Just Finished Reading: How to Survive a Crisis – Lessons in Resilience and Avoiding Disaster by David Omand (FP: 2023/2024) [315pp]
Crisis seems to be THE word of the 21st century, be it economic, environmental or political. Crisis is everywhere and those without direct experience of its effects are becoming quite the rarity. But if crisis is becoming more common, which seems to be the case, what can be done about it? This is the question raised, and largely addressed, in this interesting book. Somewhat disappointingly, however, it doesn’t look at things from the street level as I’d hoped. Instead, the author, who REALLY knows his stuff, looks at crisis survival from the level of governments and business leaders which is understandable given his expertise.
Despite the disappointment I felt on putting the book down I did find many parts of it quite fascinating. Not only did the author range over a huge landscape of crisis after crisis – from nuclear accidents (and near misses), to various wars (Indo-China, Vietnam, the Falklands, Ukraine, Iraq/Afghanistan), Covid-19, Cyber-attacks, depressions and supply chain failures, Brexit, and much else besides – he was actually ‘in the room’ for some of it actually advising the UK government and other agencies about how they should cope with an emergency (to avoid it becoming a crisis), how to clean up afterwards or how to prepare for things ahead of a crisis.
As you might imagine a lot of this was high-level and theoretical, calling on real-world events where applicable. The author worked through the ‘arc’ of a crisis pointing out break points, areas of opportunity when an emergency could be prevented from becoming a full-blown crisis and most definitely not a disaster! He looked at ways that organisations and states could increase their resilience to weather the initial shock so enabling them to respond to events in a co-ordinated planned manner. He looked at the difference between a slow-burn crisis and one that arrives completely out of the ‘blue’ and how to monitor the slower burning one so it doesn’t end up sneaking up on you. To drive the points home, at the end of each chapter are ‘takeaways’ to enable the building of plans and strategies to cope with, recover from and (hopefully) avoid any crisis coming our way.

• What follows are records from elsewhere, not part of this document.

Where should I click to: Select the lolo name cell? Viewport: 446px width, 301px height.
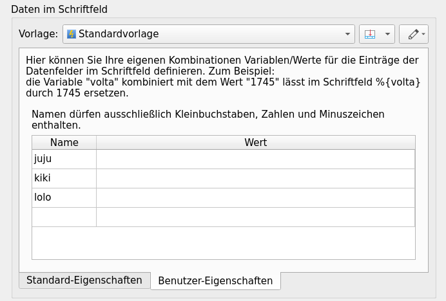pos(64,197)
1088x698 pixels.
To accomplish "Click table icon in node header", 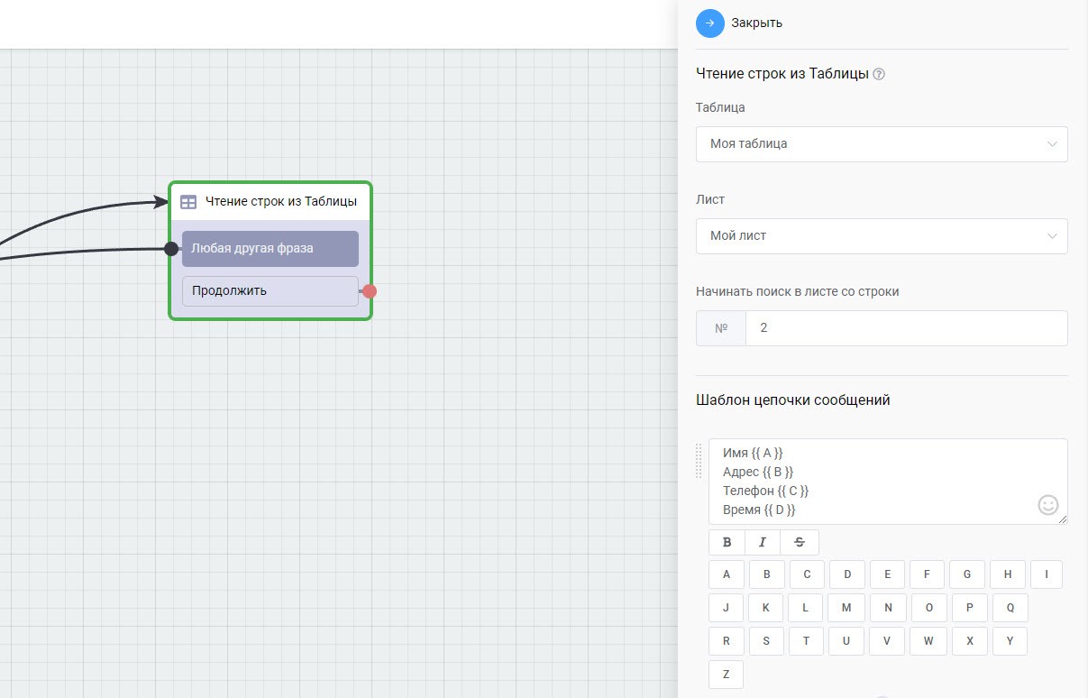I will pos(188,202).
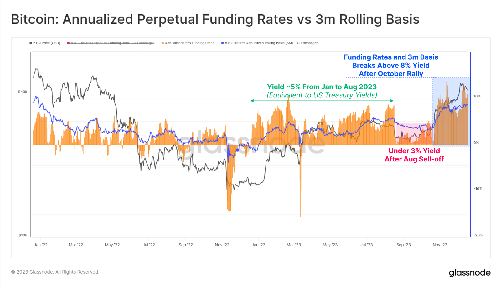
Task: Toggle the Annualised Perp Funding Rates legend item
Action: (x=188, y=43)
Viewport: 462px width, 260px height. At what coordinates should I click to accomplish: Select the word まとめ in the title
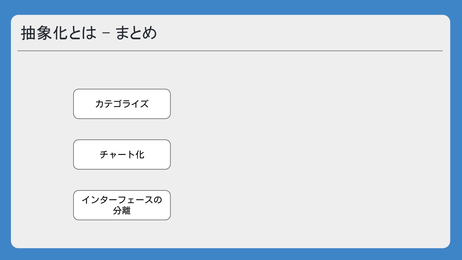pyautogui.click(x=136, y=33)
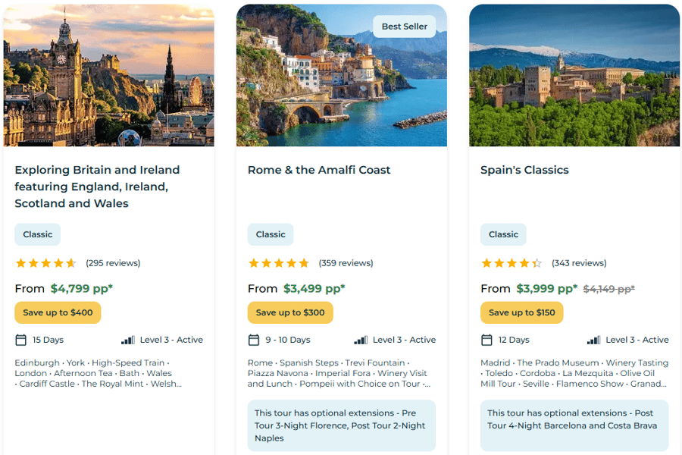Click star rating on Spain's Classics tour
The height and width of the screenshot is (455, 682).
coord(512,263)
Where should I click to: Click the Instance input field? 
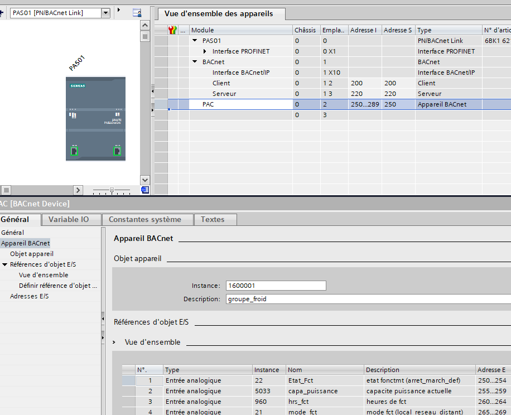276,286
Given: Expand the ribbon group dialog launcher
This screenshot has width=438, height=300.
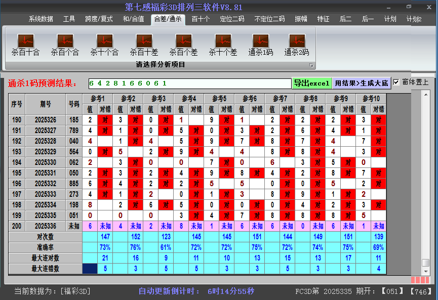Looking at the screenshot, I should pyautogui.click(x=311, y=65).
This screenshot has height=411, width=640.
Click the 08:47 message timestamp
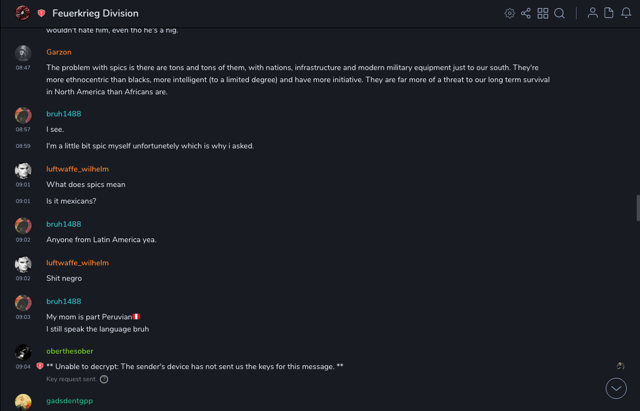[23, 67]
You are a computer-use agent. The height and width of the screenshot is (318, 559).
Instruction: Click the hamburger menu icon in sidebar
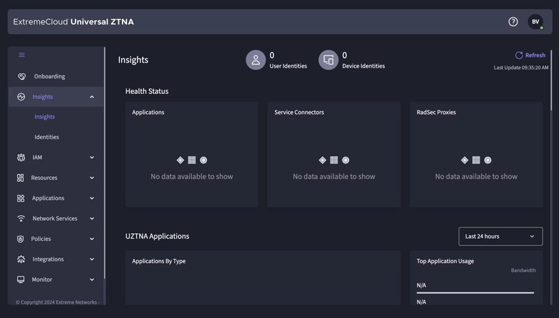(22, 55)
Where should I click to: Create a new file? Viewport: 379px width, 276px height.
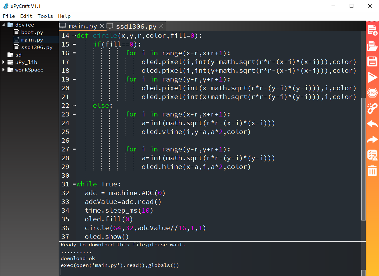pos(372,30)
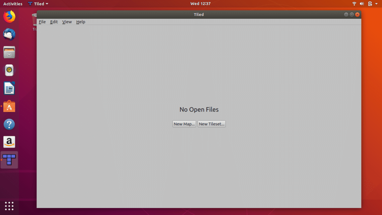Open the Files manager dock icon
Screen dimensions: 382x215
point(9,53)
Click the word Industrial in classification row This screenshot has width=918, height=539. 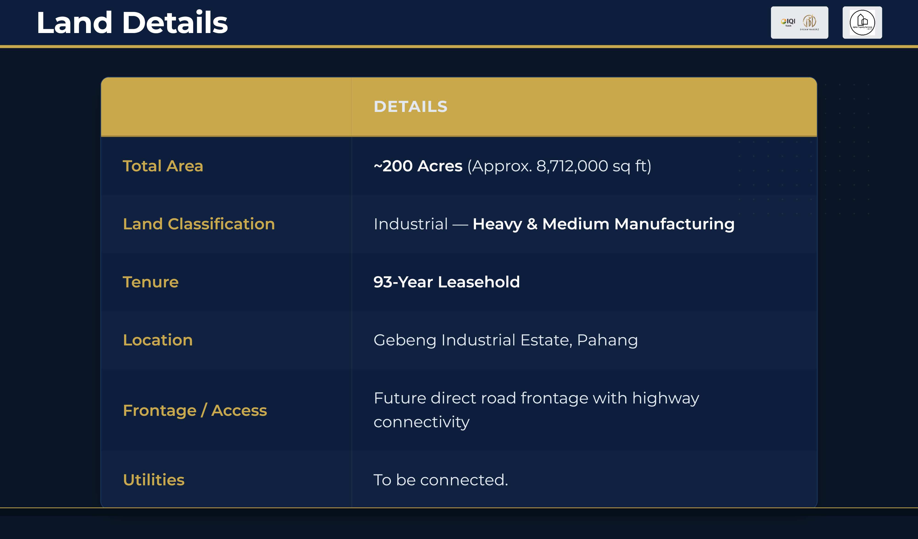[411, 224]
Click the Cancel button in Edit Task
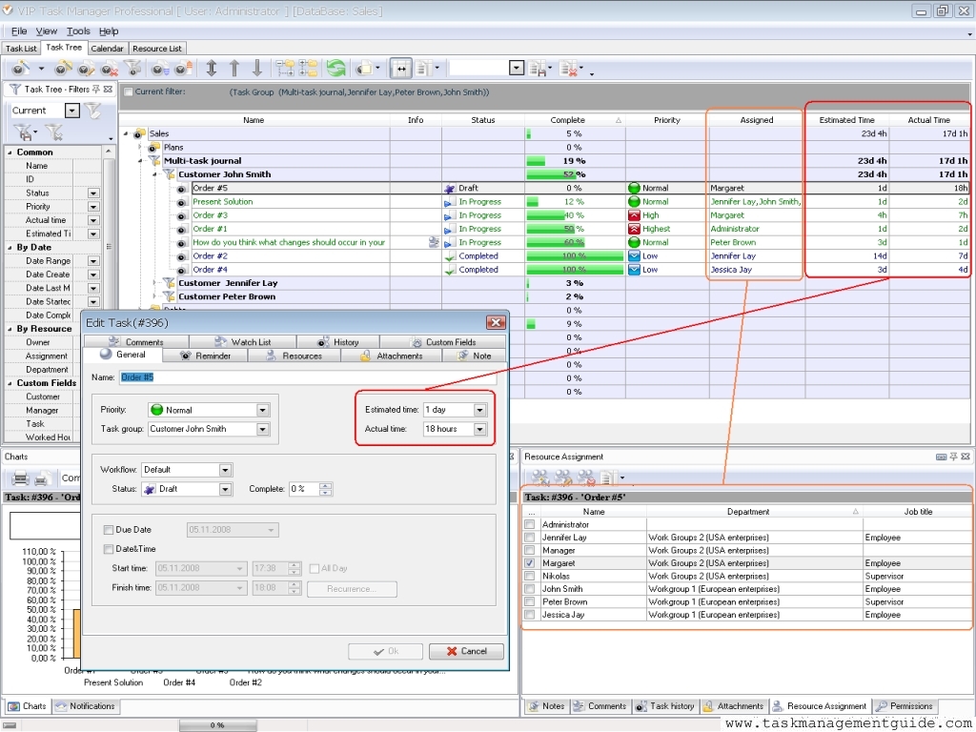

Although this was more interesting than useful this was still worth the effort of reading. The main themes of watching for the often overlooked slow-burn crisis and the building up of resilience (in practical terms as well as psychologically) are important ones that can be applied even down at ‘our’ level at the individual shallow end. If you’re a member of a larger organisation, and most especially if you’re involved in any kind of support role, there are many lessons that can be taken on board here and applied to your profession. One of the things I did find particularly interesting – with several crisis events ongoing – was regarding media use. Seeing/hearing various organisations using the playbook the author mentioned when using various types of media was instructive especially when hearing the same type of language used by very different organisations dealing with apparently very different circumstances. Recommended for a number of reasons.
2 comments:
Does Cali come up a few times?
(You seem to be posting book reviews faster this year, or is that my imagination?)
Cali, as in California? No. I don't think it was mentioned at all. I do remember thinking how his media advice/notes applied to several things I'd seen on the new though - especially mentions of misinformation and the use/abuse of dissenting voices.
Nope, posting my usual rate - Monday & Thursday.